Na esteira das últimas decisões sobre a cobrança do Imposto sobre Produtos Industrializados na revenda de mercadorias importadas, dessa vez quem levou a melhor foi o contribuinte. A 3ª Vara Federal do Distrito Federal decidiu que se não houver a industrialização do produto pelo importador, o imposto não pode ser cobrado novamente na saída da mercadoria.
No caso, uma empresa de equipamentos de petróleo, representada pelo advogado e Presidente da Comissão de Direito Aduanerio da OAB/SP Augusto Fauvel de Moraes, do escritório Fauvel e Moraes Sociedade de Advogados, pediu antecipação de tutela para que fosse suspensa a exigibilidade do IPI incidente nas operações de comercialização dos produtos importados, quando não ocorrer operação classificada como industrialização.
Segundo a empresa, não há relação jurídico-tributária que a obrigue recolher o IPI na saída de mercadorias importadas para venda no mercado interno, quando o produto importado não tiver sido industrializado.
Entretando, a Receita Federal equipara o importador ao industrial e faz incidir o IPI no desembaraço aduaneiro e na venda do produto importado no mercado interno.
Segundo o juiz federal  Társis Augusto de Santana Lima, autor da decisão proferida, a defesa do mercado interno ocorre com a incidência do IPI no momento do desembaraço aduaneiro. “Não havendo industrialização do produto pelo importador, descabe nova incidência do Imposto sobre Produtos Industrializados quando da saída da mercadoria em virtude de venda no mercado brasileiro”, afirmou.
Ele concedeu a liminar por considerar haver risco de recolhimento indevido do tributo ou de sanções pelo não recolhimento. O juiz reafirmou que a União não pode exigir o recolhimento do IPI nas operações de comercialização dos produtos importados no mercado interno quando não ocorrer operação classificada como industrialização, após o desembaraço aduaneiro.

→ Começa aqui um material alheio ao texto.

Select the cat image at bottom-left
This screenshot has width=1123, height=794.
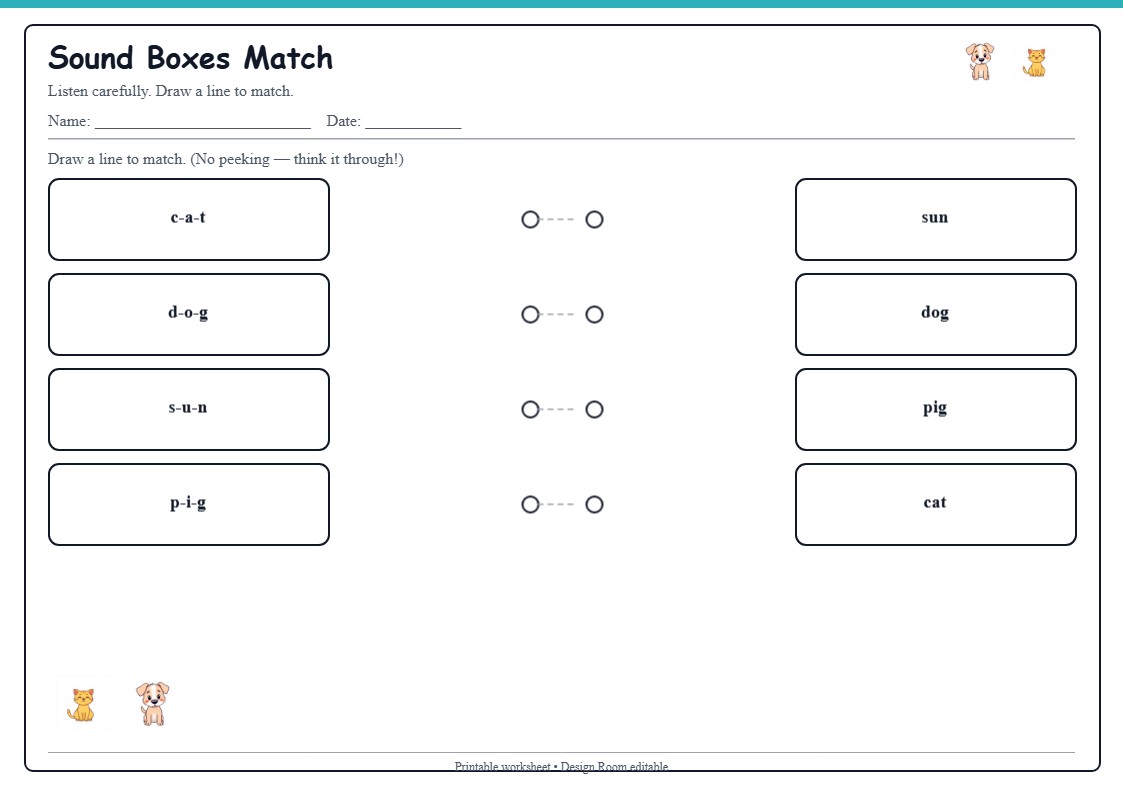point(82,705)
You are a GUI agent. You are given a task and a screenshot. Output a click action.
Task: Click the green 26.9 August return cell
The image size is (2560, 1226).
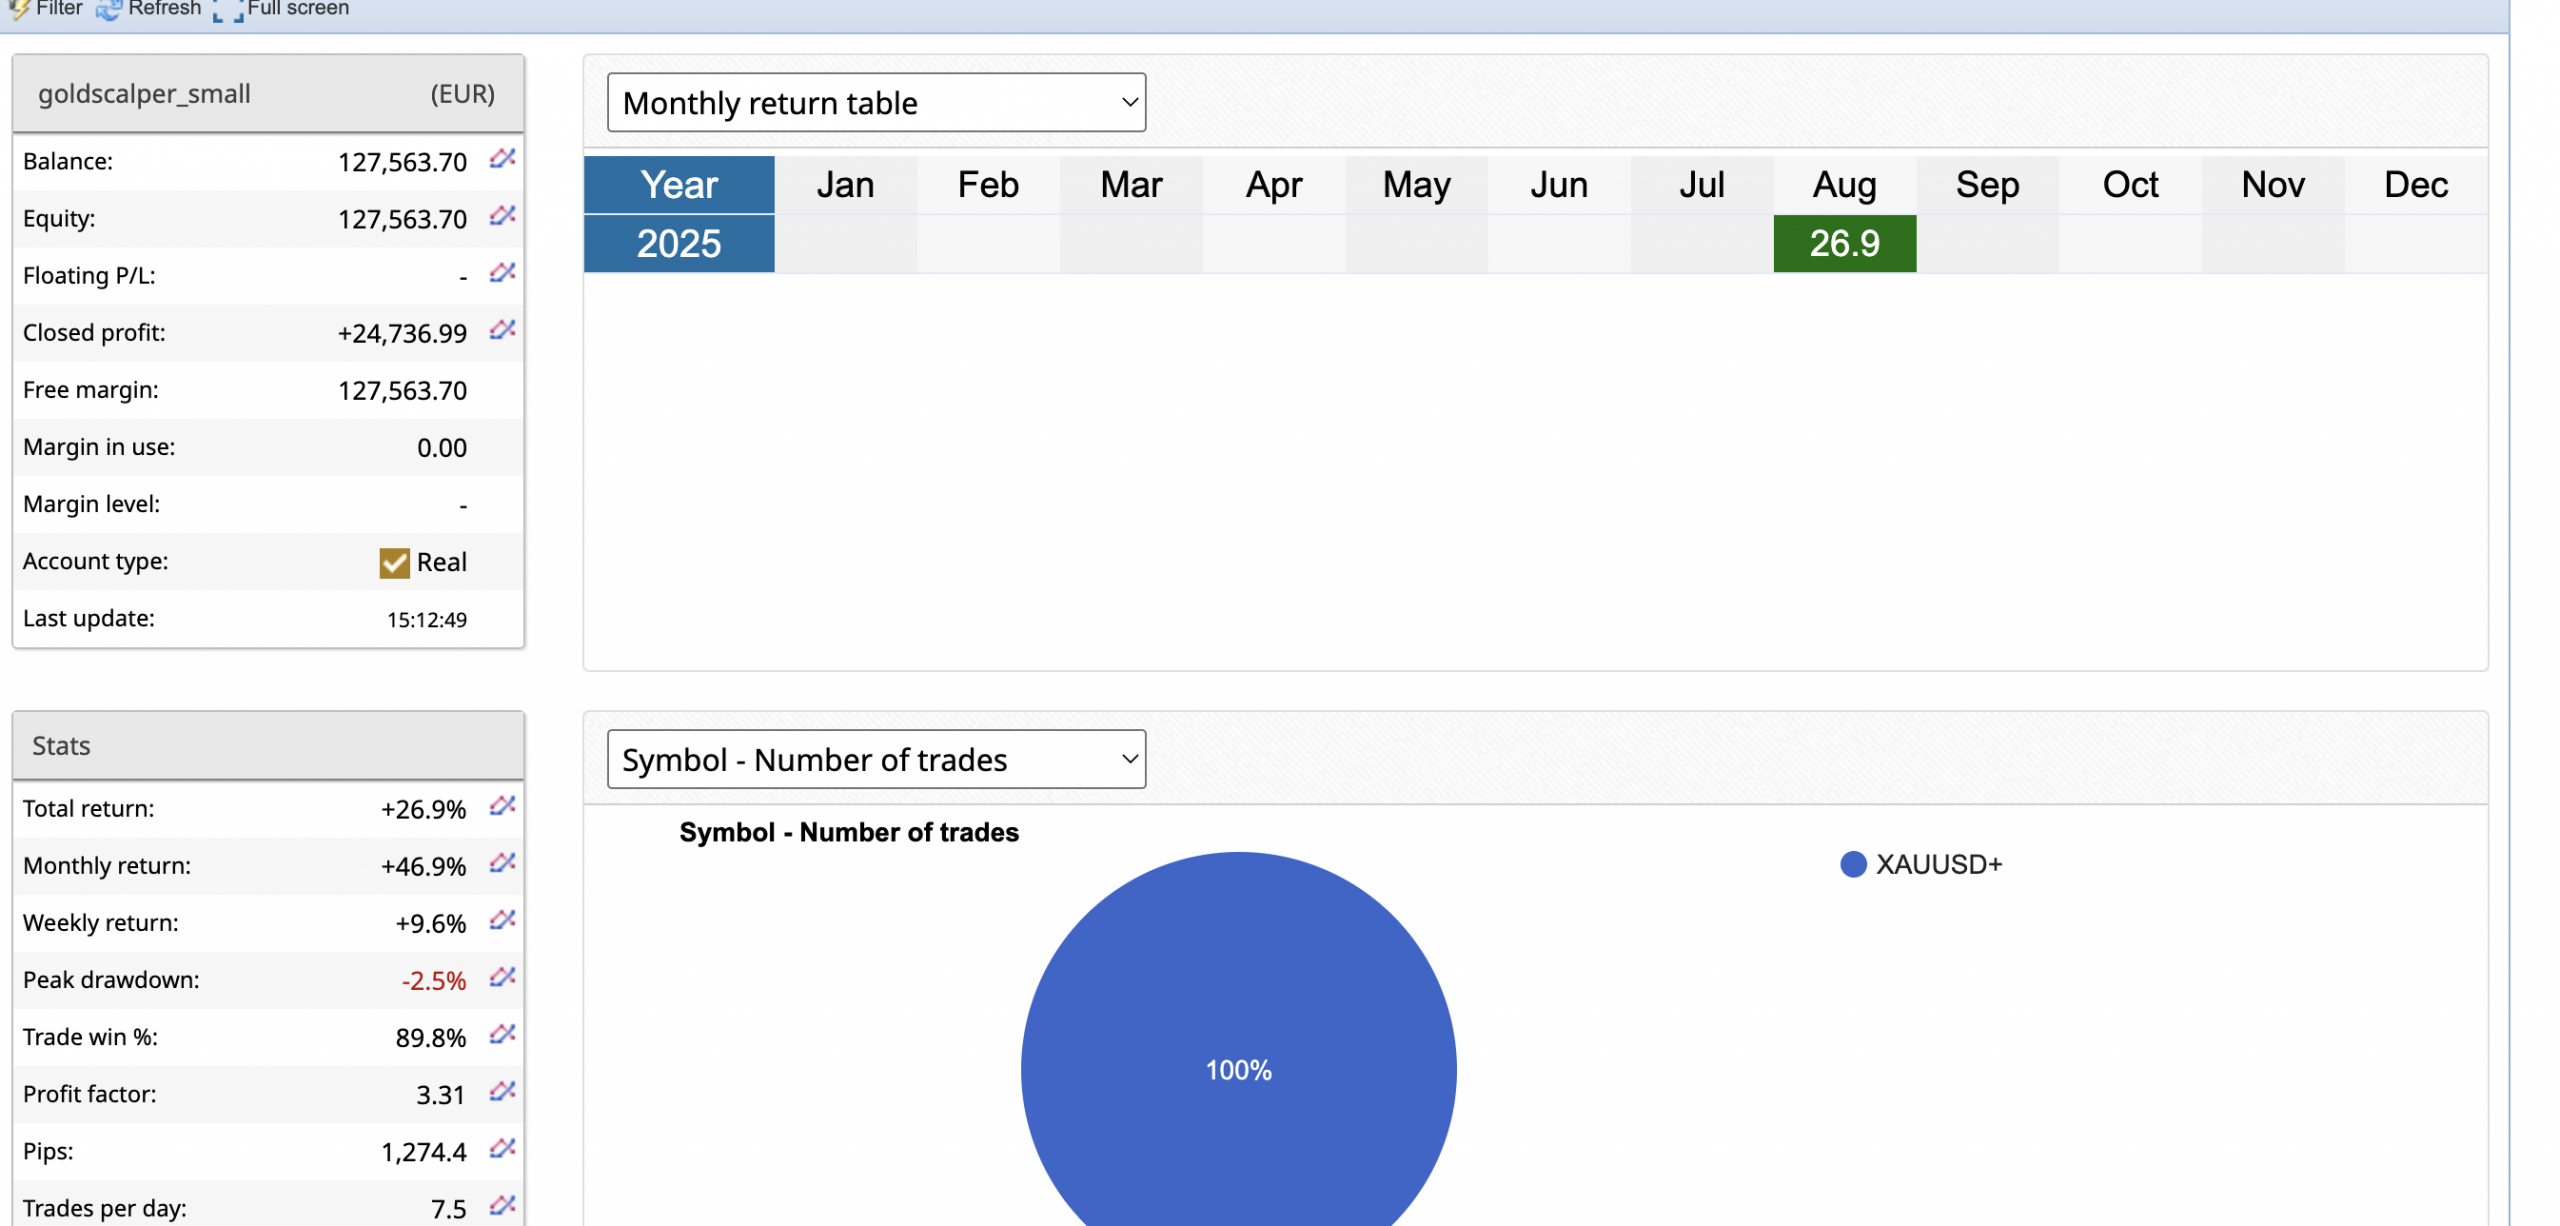click(x=1844, y=244)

Discussão pacificada nos tribunais
 
Vale lembrar  a 1ª Sessão do Superior Tribunal de Justiça STJ, no julgamento dos embargos de divergência em Recurso Especial 1398.721/SC, em 11 de junho de 2014, pacificou o entendimento de forma favorável ao Importador, ao julgar, por maioria, reconhecendo a não-incidência do IPI neste caso. Segundo o voto do ministro Napoleão Nunes Maia Filho, que acompanhou o voto vencedor, “tratando-se de empresa importadora, o fato gerador ocorre no desembaraço aduaneiro, não sendo viável nova cobrança do IPI na saída do produto quando de sua comercialização, ante a vedação ao fenômeno da bitributação”.
 
Na prática, os importadores que revendem seus produtos no mercado interno, sem processo de industrialização, podem invocar na Justiça o precedente do STJ e ficarem isentos do recolhimento do IPI na saída, logo após o ajuizamento da ação através de liminar ou tutela antecipada, sendo a  economia  imediata.